Material shown:
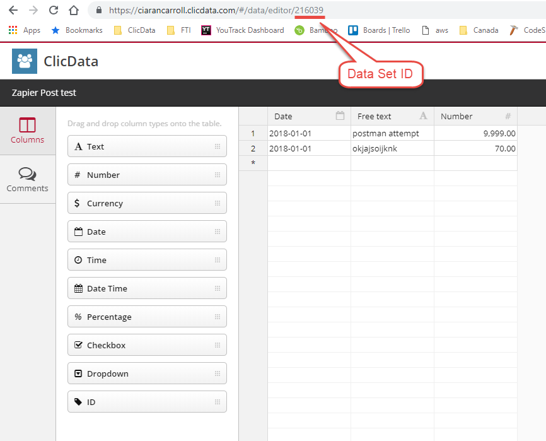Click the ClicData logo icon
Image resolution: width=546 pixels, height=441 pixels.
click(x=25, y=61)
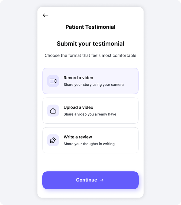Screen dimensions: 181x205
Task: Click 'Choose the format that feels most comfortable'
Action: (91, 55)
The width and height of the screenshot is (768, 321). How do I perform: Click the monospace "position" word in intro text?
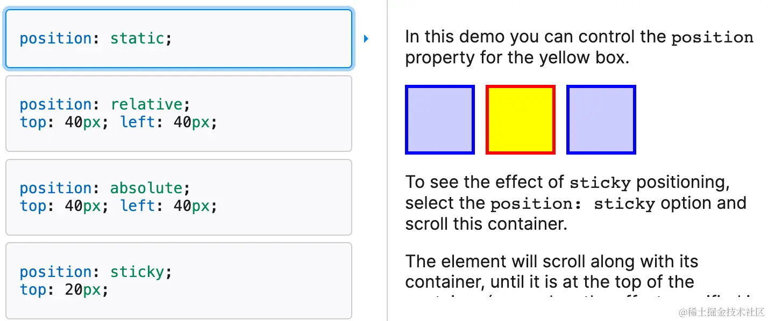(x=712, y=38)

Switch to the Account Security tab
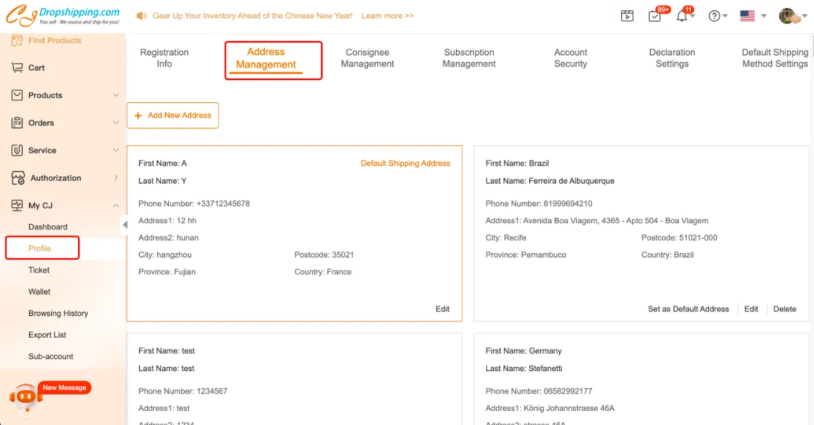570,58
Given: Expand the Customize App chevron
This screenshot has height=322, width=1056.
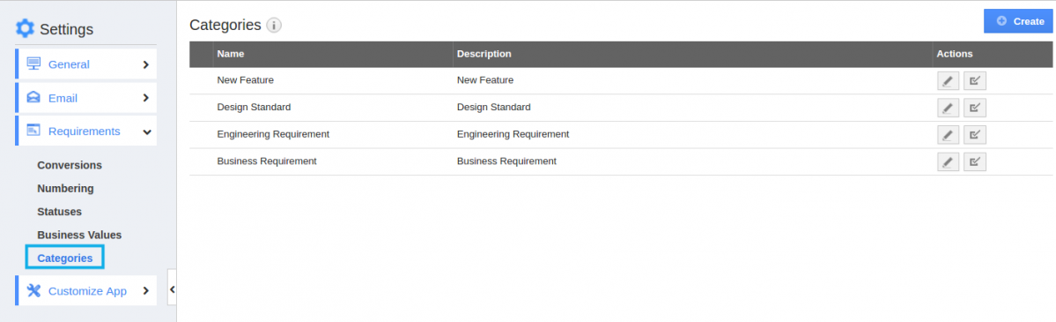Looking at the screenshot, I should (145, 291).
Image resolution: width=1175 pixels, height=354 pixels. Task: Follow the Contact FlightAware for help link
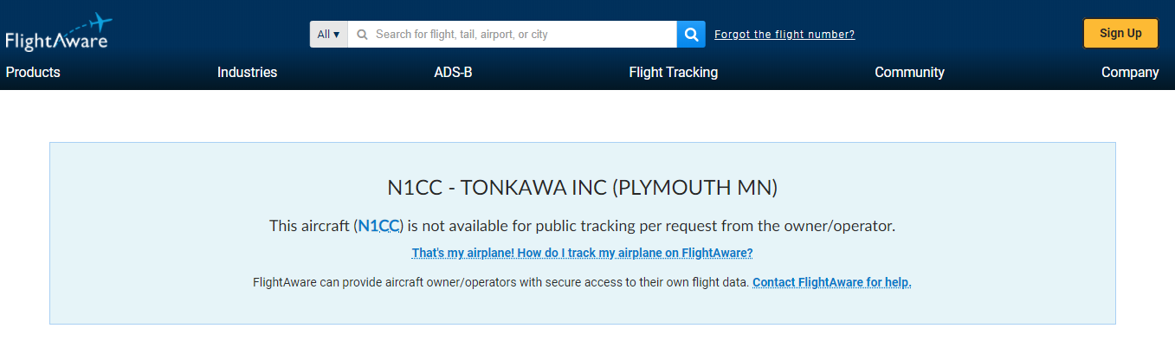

--

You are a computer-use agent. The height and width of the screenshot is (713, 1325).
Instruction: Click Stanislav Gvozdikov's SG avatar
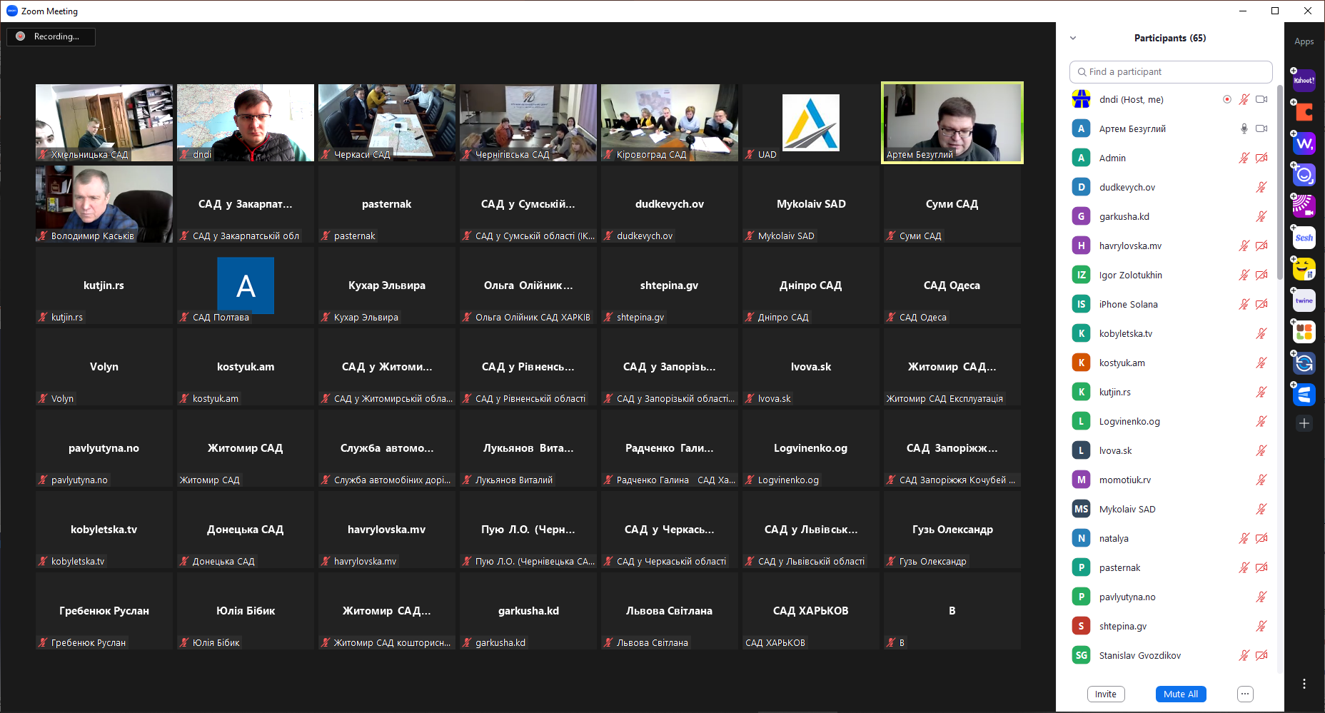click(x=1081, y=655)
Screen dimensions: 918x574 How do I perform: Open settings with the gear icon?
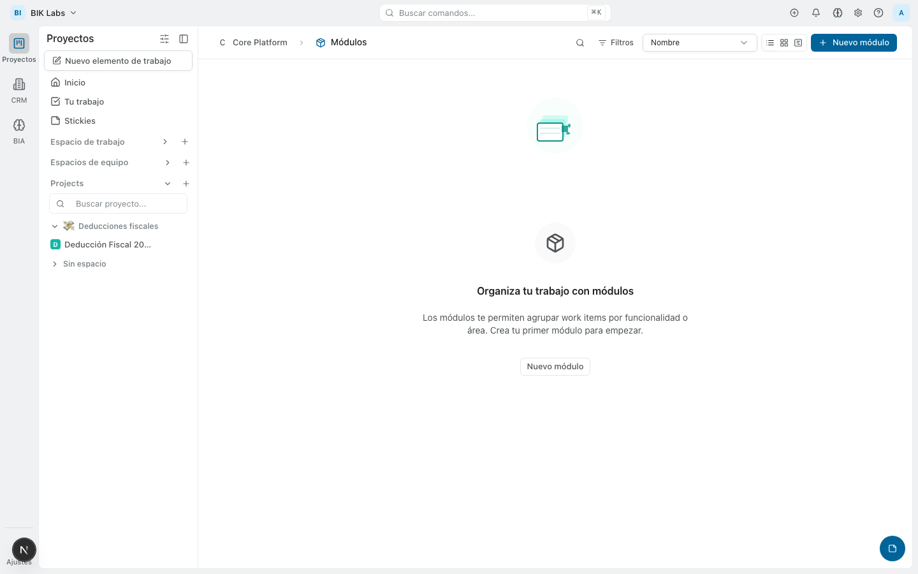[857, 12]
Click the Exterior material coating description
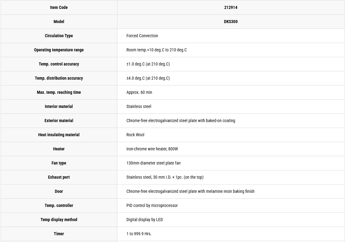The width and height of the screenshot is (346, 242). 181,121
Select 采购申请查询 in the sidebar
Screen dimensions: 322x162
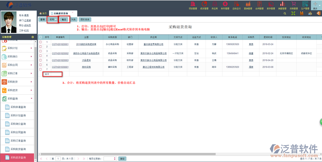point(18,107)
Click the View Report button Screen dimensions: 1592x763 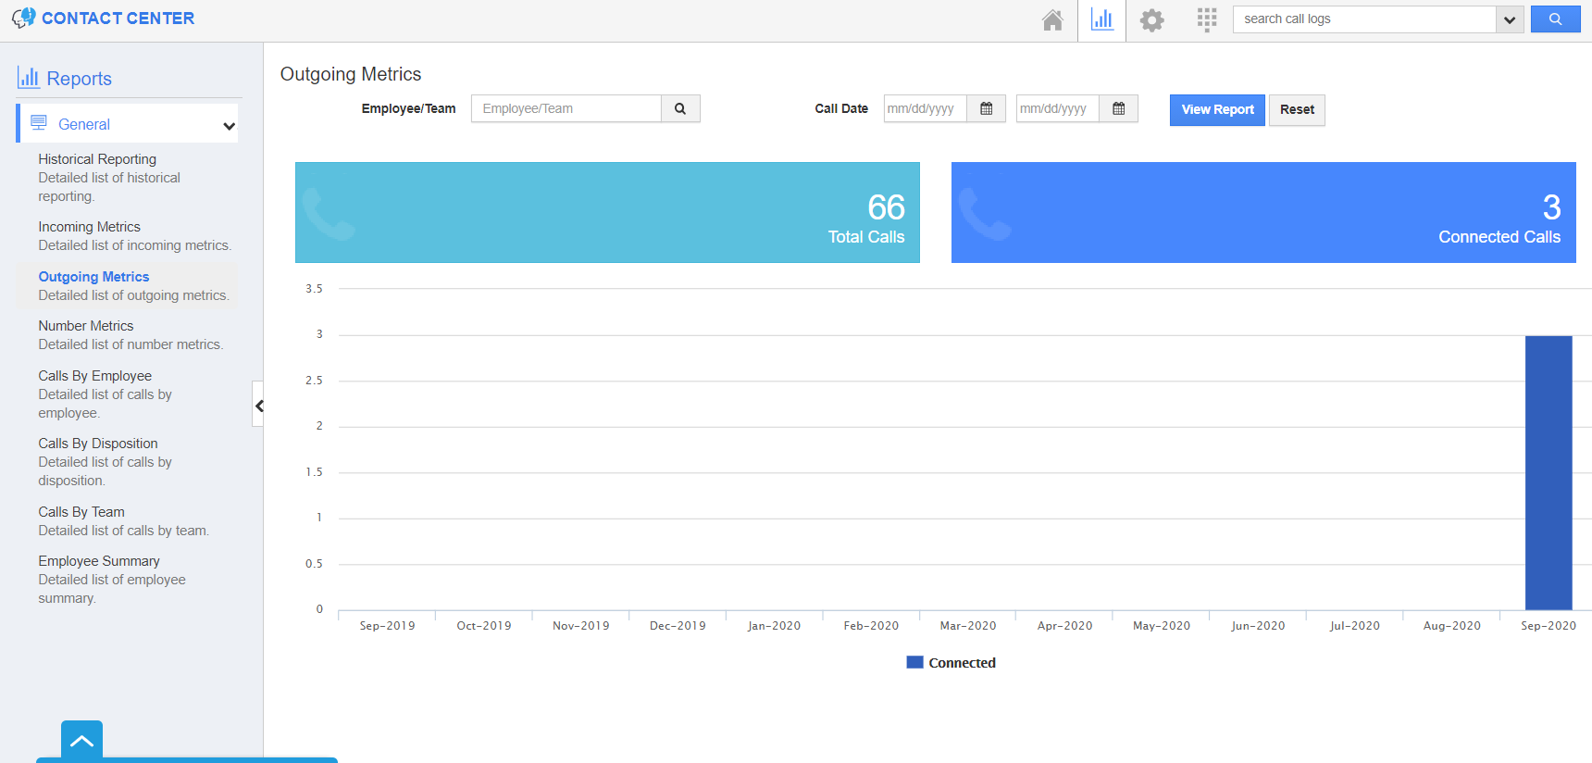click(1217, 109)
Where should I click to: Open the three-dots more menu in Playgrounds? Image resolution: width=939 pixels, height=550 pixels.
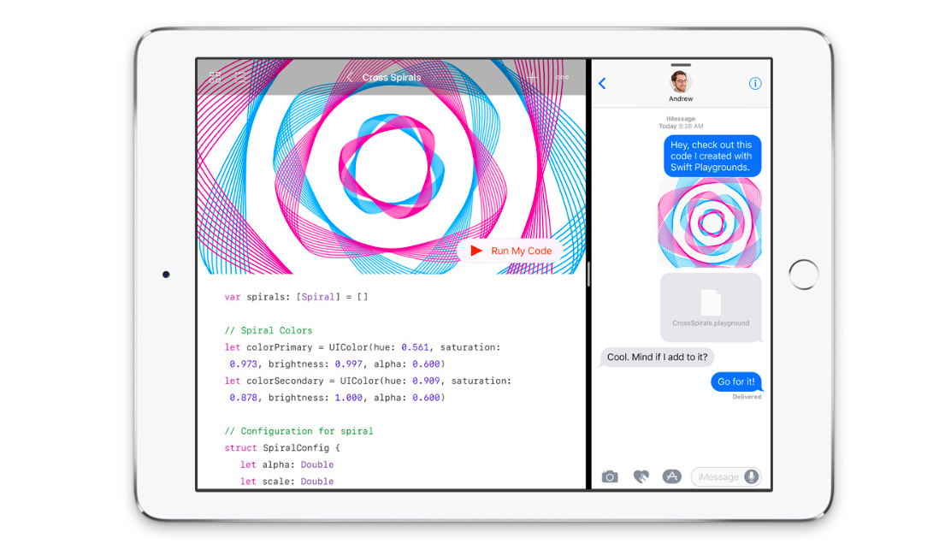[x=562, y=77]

Task item: The copy should hold only the lines from the one with "The width and height of the screenshot is (768, 321)." through the one with "Image resolution: width=1175", exactly as they stand above. Leave out the pictures.

Response area:
The width and height of the screenshot is (768, 321). How do I perform: Click the monospace "position" word in intro text?
(x=712, y=38)

Switch to the Account Security tab
570,58
Given: Expand the Customize App chevron
This screenshot has height=322, width=1056.
Looking at the screenshot, I should (145, 291).
Image resolution: width=1175 pixels, height=354 pixels. Task: Follow the Contact FlightAware for help link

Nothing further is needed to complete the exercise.